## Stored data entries
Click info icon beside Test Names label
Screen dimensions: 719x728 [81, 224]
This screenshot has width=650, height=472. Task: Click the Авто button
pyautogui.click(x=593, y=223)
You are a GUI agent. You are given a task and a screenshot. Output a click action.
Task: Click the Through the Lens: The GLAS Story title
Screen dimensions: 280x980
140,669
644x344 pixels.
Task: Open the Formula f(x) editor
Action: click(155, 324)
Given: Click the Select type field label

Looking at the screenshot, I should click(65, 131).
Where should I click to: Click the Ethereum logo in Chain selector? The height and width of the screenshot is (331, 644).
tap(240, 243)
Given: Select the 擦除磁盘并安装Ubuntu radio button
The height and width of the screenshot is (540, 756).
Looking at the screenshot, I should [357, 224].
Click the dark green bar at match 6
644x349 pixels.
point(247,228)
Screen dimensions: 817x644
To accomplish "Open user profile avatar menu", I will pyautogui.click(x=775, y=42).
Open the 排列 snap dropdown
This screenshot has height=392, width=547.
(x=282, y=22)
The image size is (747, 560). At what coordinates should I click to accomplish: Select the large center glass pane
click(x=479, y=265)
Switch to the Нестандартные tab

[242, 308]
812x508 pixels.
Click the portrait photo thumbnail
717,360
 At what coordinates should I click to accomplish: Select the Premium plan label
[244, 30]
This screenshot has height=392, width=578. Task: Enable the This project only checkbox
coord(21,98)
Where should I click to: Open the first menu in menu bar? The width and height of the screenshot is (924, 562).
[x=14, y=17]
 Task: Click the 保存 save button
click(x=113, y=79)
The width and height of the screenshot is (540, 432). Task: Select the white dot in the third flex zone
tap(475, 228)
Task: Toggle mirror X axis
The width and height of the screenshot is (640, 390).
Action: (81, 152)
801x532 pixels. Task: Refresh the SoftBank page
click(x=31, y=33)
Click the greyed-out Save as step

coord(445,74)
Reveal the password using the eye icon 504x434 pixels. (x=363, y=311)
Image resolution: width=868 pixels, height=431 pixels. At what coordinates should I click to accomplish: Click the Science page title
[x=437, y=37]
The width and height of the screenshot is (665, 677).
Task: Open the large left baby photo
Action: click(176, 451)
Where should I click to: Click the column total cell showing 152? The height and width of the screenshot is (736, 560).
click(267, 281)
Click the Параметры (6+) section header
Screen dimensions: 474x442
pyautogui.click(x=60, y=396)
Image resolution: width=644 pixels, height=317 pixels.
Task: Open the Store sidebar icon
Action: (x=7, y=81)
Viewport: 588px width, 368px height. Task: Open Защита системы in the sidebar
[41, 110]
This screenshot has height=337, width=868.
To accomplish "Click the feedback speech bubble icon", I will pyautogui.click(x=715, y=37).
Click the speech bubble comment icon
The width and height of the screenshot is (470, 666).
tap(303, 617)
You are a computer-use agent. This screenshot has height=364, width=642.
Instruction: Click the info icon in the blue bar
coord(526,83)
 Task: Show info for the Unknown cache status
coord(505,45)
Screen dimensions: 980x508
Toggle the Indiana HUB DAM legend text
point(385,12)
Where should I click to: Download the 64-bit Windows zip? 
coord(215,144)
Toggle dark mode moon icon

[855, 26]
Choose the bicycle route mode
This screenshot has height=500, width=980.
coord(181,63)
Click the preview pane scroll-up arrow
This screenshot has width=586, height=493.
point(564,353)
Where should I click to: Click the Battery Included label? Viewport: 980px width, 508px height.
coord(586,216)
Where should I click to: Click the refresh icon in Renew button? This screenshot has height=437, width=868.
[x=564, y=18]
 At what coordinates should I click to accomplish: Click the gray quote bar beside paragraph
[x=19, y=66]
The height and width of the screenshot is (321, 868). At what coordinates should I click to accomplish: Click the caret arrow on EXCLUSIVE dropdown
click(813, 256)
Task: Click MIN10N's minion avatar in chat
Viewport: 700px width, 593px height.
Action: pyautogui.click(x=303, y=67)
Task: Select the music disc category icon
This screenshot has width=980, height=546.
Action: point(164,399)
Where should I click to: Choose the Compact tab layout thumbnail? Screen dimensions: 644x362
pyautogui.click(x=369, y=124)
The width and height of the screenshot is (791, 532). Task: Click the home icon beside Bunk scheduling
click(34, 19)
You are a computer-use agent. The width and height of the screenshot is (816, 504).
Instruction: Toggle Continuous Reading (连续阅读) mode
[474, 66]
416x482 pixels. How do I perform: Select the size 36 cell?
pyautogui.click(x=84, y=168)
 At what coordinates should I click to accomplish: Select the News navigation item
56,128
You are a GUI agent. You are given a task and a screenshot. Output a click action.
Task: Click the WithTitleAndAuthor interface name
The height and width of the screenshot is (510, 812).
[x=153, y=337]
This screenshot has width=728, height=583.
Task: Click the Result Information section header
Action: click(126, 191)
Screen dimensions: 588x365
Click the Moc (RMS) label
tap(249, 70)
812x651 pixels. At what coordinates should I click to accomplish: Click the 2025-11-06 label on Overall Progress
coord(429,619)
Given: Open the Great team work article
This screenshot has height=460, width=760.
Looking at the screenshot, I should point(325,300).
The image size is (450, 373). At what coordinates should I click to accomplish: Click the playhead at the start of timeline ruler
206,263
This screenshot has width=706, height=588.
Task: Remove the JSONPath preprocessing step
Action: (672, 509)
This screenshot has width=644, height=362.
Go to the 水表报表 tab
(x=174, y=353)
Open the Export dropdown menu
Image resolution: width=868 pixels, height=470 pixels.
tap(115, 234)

## WHAT TO PRODUCE
Exact duplication of all the data above is expected.

## REPLY TO THE EXERCISE
Click info icon beside Test Names label
Screen dimensions: 719x728 [81, 224]
This screenshot has width=650, height=472. Task: Click the Авто button
pyautogui.click(x=593, y=223)
You are a GUI agent. You are given a task and a screenshot. Output a click action.
Task: Click the Through the Lens: The GLAS Story title
Screen dimensions: 280x980
140,669
644x344 pixels.
Task: Open the Formula f(x) editor
Action: click(155, 324)
Given: Click the Select type field label

Looking at the screenshot, I should click(65, 131).
Where should I click to: Click the Ethereum logo in Chain selector? The height and width of the screenshot is (331, 644).
tap(240, 243)
Given: Select the 擦除磁盘并安装Ubuntu radio button
The height and width of the screenshot is (540, 756).
Looking at the screenshot, I should [357, 224].
Click the dark green bar at match 6
644x349 pixels.
point(247,228)
Screen dimensions: 817x644
To accomplish "Open user profile avatar menu", I will pyautogui.click(x=775, y=42).
Open the 排列 snap dropdown
This screenshot has height=392, width=547.
(x=282, y=22)
The image size is (747, 560). At what coordinates should I click to accomplish: Select the large center glass pane
click(x=479, y=265)
Switch to the Нестандартные tab

[242, 308]
812x508 pixels.
Click the portrait photo thumbnail
717,360
 At what coordinates should I click to accomplish: Select the Premium plan label
[244, 30]
This screenshot has height=392, width=578. Task: Enable the This project only checkbox
coord(21,98)
Where should I click to: Open the first menu in menu bar? The width and height of the screenshot is (924, 562).
[x=14, y=17]
 Task: Click the 保存 save button
click(x=113, y=79)
The width and height of the screenshot is (540, 432). Task: Select the white dot in the third flex zone
tap(475, 228)
Task: Toggle mirror X axis
The width and height of the screenshot is (640, 390).
Action: (81, 152)
801x532 pixels. Task: Refresh the SoftBank page
click(x=31, y=33)
Click the greyed-out Save as step

coord(445,74)
Reveal the password using the eye icon 504x434 pixels. (x=363, y=311)
Image resolution: width=868 pixels, height=431 pixels. At what coordinates should I click to accomplish: Click the Science page title
[x=437, y=37]
The width and height of the screenshot is (665, 677).
Task: Open the large left baby photo
Action: click(176, 451)
Where should I click to: Click the column total cell showing 152? The height and width of the screenshot is (736, 560).
click(267, 281)
Click the Параметры (6+) section header
Screen dimensions: 474x442
pyautogui.click(x=60, y=396)
Image resolution: width=644 pixels, height=317 pixels.
Task: Open the Store sidebar icon
Action: (x=7, y=81)
Viewport: 588px width, 368px height. Task: Open Защита системы in the sidebar
[41, 110]
This screenshot has height=337, width=868.
To accomplish "Click the feedback speech bubble icon", I will pyautogui.click(x=715, y=37).
Click the speech bubble comment icon
The width and height of the screenshot is (470, 666).
tap(303, 617)
You are a computer-use agent. This screenshot has height=364, width=642.
Instruction: Click the info icon in the blue bar
coord(526,83)
 Task: Show info for the Unknown cache status
coord(505,45)
Screen dimensions: 980x508
Toggle the Indiana HUB DAM legend text
point(385,12)
Where should I click to: Download the 64-bit Windows zip? 
coord(215,144)
Toggle dark mode moon icon

[855, 26]
Choose the bicycle route mode
This screenshot has height=500, width=980.
coord(181,63)
Click the preview pane scroll-up arrow
This screenshot has width=586, height=493.
point(564,353)
Where should I click to: Click the Battery Included label? Viewport: 980px width, 508px height.
coord(586,216)
Where should I click to: Click the refresh icon in Renew button? This screenshot has height=437, width=868.
[x=564, y=18]
 At what coordinates should I click to accomplish: Click the gray quote bar beside paragraph
[x=19, y=66]
The height and width of the screenshot is (321, 868). At what coordinates should I click to accomplish: Click the caret arrow on EXCLUSIVE dropdown
click(813, 256)
Task: Click MIN10N's minion avatar in chat
Viewport: 700px width, 593px height.
Action: pyautogui.click(x=303, y=67)
Task: Select the music disc category icon
This screenshot has width=980, height=546.
Action: point(164,399)
Where should I click to: Choose the Compact tab layout thumbnail? Screen dimensions: 644x362
pyautogui.click(x=369, y=124)
The width and height of the screenshot is (791, 532). Task: Click the home icon beside Bunk scheduling
click(34, 19)
You are a computer-use agent. The width and height of the screenshot is (816, 504).
Instruction: Toggle Continuous Reading (连续阅读) mode
[474, 66]
416x482 pixels. How do I perform: Select the size 36 cell?
pyautogui.click(x=84, y=168)
 At what coordinates should I click to accomplish: Select the News navigation item
56,128
You are a GUI agent. You are given a task and a screenshot. Output a click action.
Task: Click the WithTitleAndAuthor interface name
The height and width of the screenshot is (510, 812).
[x=153, y=337]
This screenshot has width=728, height=583.
Task: Click the Result Information section header
Action: click(126, 191)
Screen dimensions: 588x365
Click the Moc (RMS) label
tap(249, 70)
812x651 pixels. At what coordinates should I click to accomplish: Click the 2025-11-06 label on Overall Progress
coord(429,619)
Given: Open the Great team work article
This screenshot has height=460, width=760.
Looking at the screenshot, I should point(325,300).
The image size is (450, 373). At what coordinates should I click to accomplish: Click the playhead at the start of timeline ruler
206,263
This screenshot has width=706, height=588.
Task: Remove the JSONPath preprocessing step
Action: (672, 509)
This screenshot has width=644, height=362.
Go to the 水表报表 tab
(x=174, y=353)
Open the Export dropdown menu
Image resolution: width=868 pixels, height=470 pixels.
tap(115, 234)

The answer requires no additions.